§ TASK DETAILS: Before copying, remove every picture, and then repeat all entries below precisely as written.

** Opening ENTRIES SUPPLIED block **

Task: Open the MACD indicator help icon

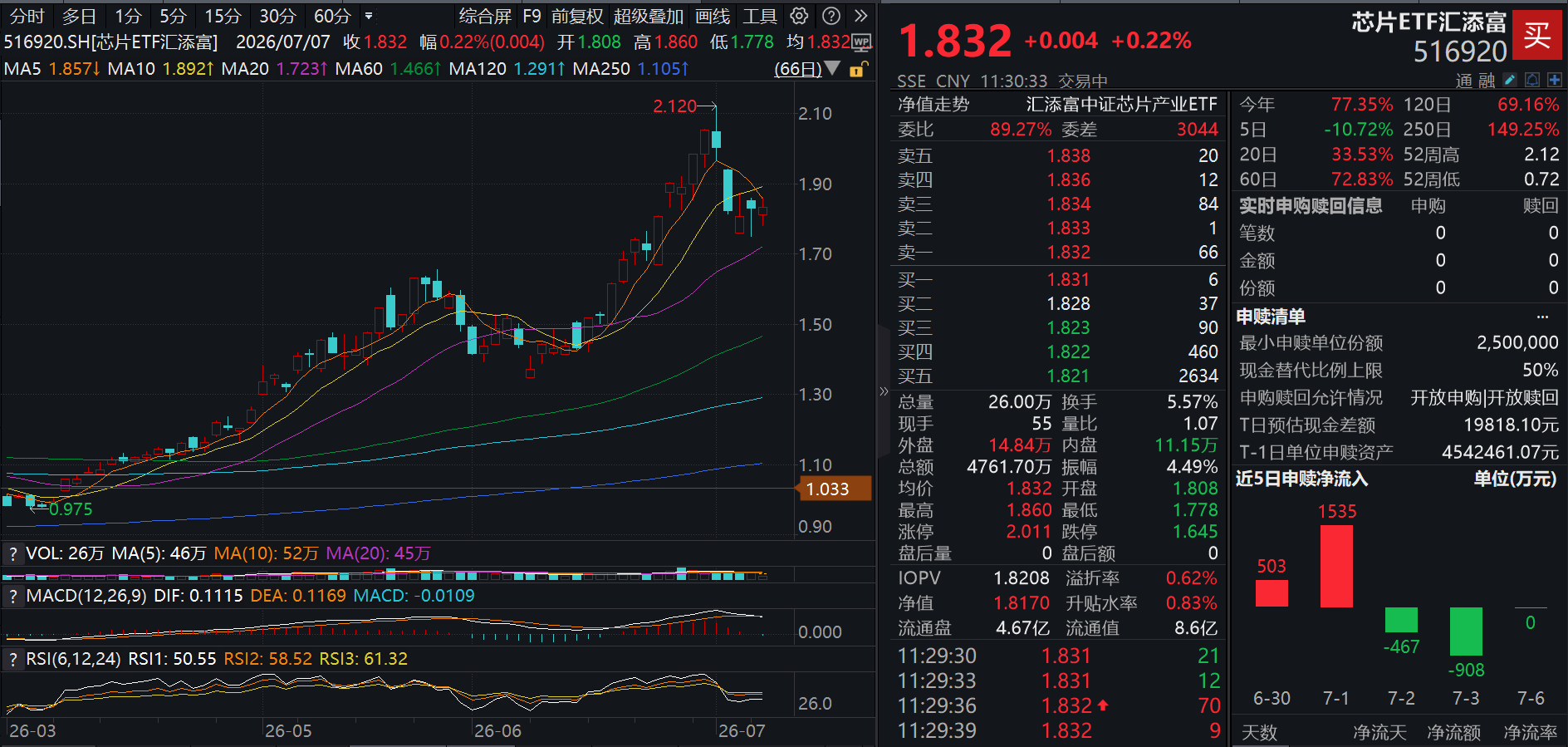Action: click(x=12, y=596)
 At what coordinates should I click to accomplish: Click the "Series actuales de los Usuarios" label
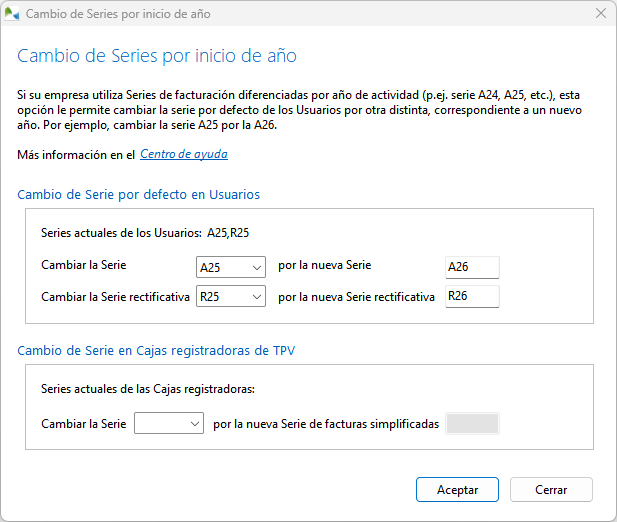coord(120,233)
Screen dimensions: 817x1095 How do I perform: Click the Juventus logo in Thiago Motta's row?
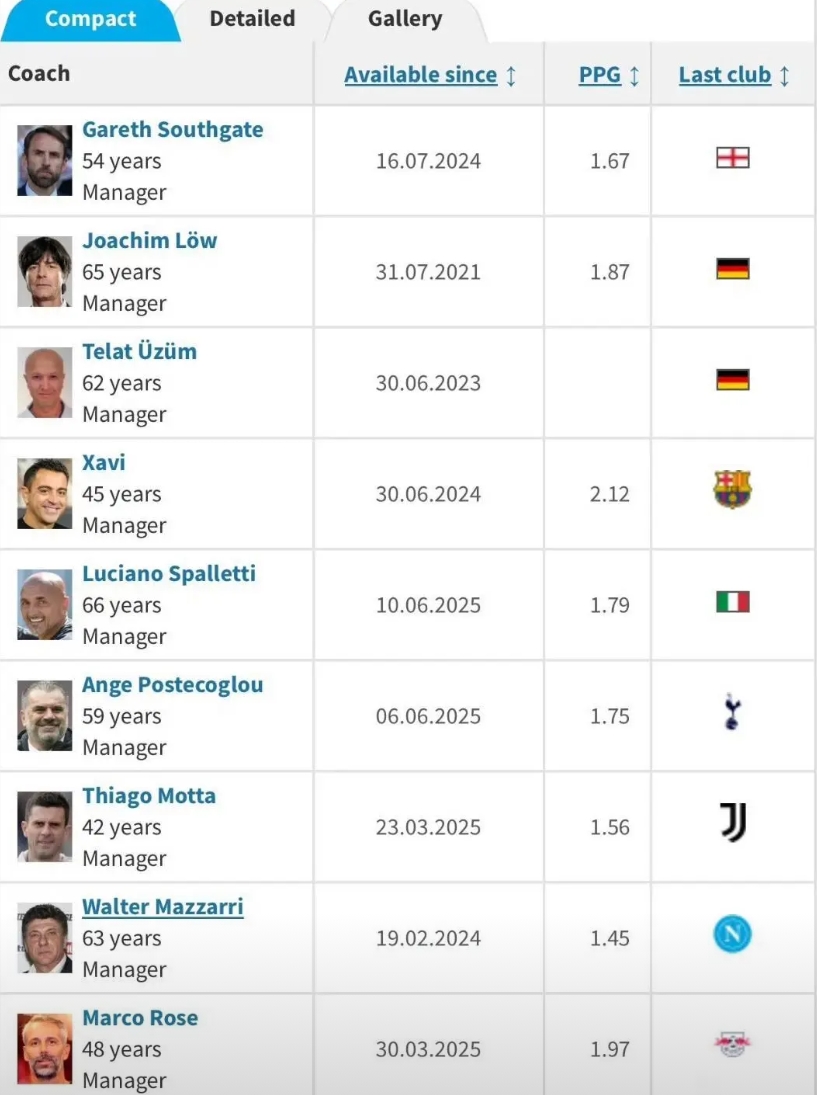tap(733, 823)
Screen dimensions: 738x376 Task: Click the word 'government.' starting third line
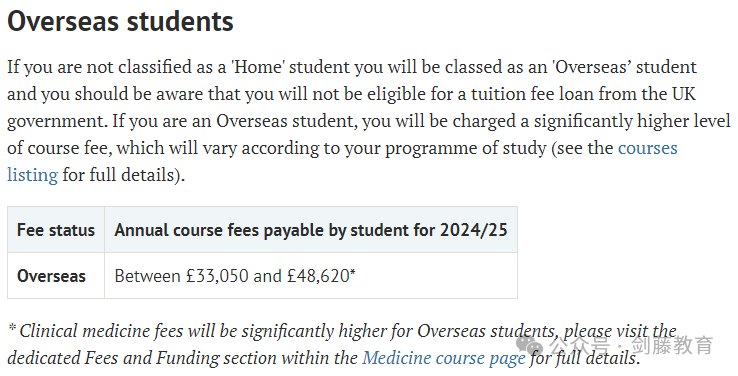click(57, 121)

** Closing ENTRIES SUPPLIED block **

§ SOLUTION:
Task: Open the MACD indicator help icon

Action: click(x=12, y=596)
 At what coordinates should I click to accomplish: Click the "Series actuales de los Usuarios" label
coord(120,233)
Screen dimensions: 817x1095 How do I perform: Click the Juventus logo in Thiago Motta's row?
tap(733, 823)
Screen dimensions: 738x376 Task: Click the word 'government.' starting third line
click(57, 121)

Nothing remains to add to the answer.